● **Instructions for the task**
Report every line in the items below that contains the word "Open", counting only matches with the same capitalization.

--- BEGIN ---

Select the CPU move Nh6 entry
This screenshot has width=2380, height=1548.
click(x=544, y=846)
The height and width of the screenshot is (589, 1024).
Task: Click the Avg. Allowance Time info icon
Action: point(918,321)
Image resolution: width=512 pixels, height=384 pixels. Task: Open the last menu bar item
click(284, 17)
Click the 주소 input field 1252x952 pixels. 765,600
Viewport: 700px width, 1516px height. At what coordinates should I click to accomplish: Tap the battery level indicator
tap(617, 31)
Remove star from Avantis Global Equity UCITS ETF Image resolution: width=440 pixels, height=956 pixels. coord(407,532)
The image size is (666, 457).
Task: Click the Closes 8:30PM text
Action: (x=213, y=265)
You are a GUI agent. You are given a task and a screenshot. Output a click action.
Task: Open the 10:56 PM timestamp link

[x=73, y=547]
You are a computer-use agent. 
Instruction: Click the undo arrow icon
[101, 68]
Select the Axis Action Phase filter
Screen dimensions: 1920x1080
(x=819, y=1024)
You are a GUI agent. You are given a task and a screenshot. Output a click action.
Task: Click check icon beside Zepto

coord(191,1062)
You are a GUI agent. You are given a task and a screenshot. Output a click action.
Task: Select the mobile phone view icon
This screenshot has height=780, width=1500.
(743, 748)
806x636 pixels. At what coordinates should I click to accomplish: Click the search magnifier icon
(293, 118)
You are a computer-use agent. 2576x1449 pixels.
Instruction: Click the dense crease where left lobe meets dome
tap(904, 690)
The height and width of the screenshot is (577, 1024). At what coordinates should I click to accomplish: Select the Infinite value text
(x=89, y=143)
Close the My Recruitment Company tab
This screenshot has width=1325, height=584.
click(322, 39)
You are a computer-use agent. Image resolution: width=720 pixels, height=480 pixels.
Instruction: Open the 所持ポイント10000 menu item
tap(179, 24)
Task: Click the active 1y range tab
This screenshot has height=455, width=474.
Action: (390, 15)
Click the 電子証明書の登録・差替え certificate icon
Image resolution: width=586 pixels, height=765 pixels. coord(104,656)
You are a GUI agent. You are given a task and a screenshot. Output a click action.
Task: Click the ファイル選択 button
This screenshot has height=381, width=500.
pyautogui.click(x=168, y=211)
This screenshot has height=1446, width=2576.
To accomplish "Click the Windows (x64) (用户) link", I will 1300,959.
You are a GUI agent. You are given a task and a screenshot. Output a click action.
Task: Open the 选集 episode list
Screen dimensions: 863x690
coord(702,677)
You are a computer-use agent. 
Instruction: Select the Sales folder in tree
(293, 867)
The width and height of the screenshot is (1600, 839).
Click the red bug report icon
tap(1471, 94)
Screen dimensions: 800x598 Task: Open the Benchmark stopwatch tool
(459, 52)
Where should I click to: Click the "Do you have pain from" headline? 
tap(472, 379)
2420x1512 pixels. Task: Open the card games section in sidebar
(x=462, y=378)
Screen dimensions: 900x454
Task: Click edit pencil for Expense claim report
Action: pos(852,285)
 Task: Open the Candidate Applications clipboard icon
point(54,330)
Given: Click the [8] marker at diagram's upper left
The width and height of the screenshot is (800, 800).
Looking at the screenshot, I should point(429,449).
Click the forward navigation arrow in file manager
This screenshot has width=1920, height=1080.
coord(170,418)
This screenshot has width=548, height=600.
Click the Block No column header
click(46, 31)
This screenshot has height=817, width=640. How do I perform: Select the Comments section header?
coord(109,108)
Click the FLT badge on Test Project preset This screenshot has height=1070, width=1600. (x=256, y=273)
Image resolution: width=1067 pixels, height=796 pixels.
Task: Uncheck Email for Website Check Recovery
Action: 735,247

--- END ---

● **Written solution**
Image resolution: width=512 pixels, height=384 pixels. Task: Open the last menu bar item
Task: Open the 10:56 PM timestamp link
Instruction: Open the 所持ポイント10000 menu item
Task: Open the 选集 episode list
Screen dimensions: 800x598 Task: Open the Benchmark stopwatch tool
2420x1512 pixels. Task: Open the card games section in sidebar
 Task: Open the Candidate Applications clipboard icon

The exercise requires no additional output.